- Chairman says lack of resources and other practical reasons resulted in COPA being unable to properly carry out its duty
- COPA must annually probe 837 state institutions
- Present COPA able to complete task with the assistance of questionnaires
The Committee on Public Accounts (COPA) had failed to provide a satisfactory service since its establishment in 1978, COPA Chairman and Finance and Mass Media Deputy Minister Lasantha Alagiyawanna said yesterday.
The Minister made these remarks while addressing a media briefing held at the parliamentary complex.

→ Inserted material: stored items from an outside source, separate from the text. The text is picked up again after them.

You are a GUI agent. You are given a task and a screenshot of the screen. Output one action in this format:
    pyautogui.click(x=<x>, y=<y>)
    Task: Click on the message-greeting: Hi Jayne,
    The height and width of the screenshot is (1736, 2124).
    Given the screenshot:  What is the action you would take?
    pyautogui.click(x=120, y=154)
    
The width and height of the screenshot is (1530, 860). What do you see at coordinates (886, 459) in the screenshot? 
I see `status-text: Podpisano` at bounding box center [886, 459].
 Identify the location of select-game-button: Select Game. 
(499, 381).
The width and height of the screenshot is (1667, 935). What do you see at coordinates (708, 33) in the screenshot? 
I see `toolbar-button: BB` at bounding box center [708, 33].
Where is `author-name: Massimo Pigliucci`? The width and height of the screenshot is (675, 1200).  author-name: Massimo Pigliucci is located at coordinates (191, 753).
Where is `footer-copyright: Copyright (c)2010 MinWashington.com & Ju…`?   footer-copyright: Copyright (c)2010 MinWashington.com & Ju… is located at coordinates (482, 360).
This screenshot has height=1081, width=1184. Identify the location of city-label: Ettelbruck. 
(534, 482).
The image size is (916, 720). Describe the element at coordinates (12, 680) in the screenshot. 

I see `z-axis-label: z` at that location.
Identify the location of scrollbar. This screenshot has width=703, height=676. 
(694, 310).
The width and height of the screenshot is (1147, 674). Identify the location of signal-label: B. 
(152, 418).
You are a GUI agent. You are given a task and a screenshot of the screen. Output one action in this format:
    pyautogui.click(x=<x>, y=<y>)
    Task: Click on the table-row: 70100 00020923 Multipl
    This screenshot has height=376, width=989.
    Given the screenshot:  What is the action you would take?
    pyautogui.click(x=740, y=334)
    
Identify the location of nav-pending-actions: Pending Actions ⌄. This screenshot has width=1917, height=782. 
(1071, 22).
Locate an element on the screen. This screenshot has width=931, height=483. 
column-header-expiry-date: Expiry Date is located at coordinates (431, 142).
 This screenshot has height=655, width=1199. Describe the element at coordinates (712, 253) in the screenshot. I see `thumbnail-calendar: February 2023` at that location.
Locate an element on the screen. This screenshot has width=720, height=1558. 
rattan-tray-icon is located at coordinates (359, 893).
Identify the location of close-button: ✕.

“The aims and objectives of setting up COPA have not been achieved. It is not due to a fault of either COPA or Parliament but owing to practical reasons. The task of the Committee on Public Accounts is to probe the managerial efficiency and financial discipline of the Government, its ministries, departments, provincial councils and local authorities. This has to be done annually. Parliament passes budgetary allocations for those institutions every year. The institutions should be probed annually. There are 837 institutions. Given the practical reasons, such as the number of days per year and number of sitting days of Parliament, COPA simply cannot achieve its objective of probing all those 837 institutions,” the Minister said.
However, the Minister noted that under his leadership, the committee had been able to inspect all 837 state institutes for the financial year 2016 through the use of questionnaires.
“We sent questionnaires to these state institutes to expedite the process. The responses sent back to us were verified again by the Auditor General’s Department. That was the first time such a task had ever been achieved. For the 10-year period from 1994 to 2004 only one institution had been investigated. From 2004 to 2010 again only one institution was probed. For the past 37 years only 400 institutions had been investigated. For the past two and half years we managed to investigate 225 institutions by summoning them before COPA,” he said.
He went on to say that COPA would now look to implement measures to prevent financial misappropriation. “Our committee system currently conducts only financial postmortems of fraud and corruption. But we intend to change that situation and to take measures to prevent the recurrence of financial misappropriation,” he said. Meanwhile, COPA member JVP MP Nihal Galapatti said that the Committee would also look to set up a mechanism to inform the Attorney General of instances of corruption and fraud detected by COPA in order to take legal action.
COPA is one of two parliamentary watchdog committees on public finance, with the other being the Committee on Public Enterprises (COPE). It consists of 12 members nominated by the Committee of Selection and is tasked with examining the financial accounts of state institutions for financial misappropriation, fraud and corruption.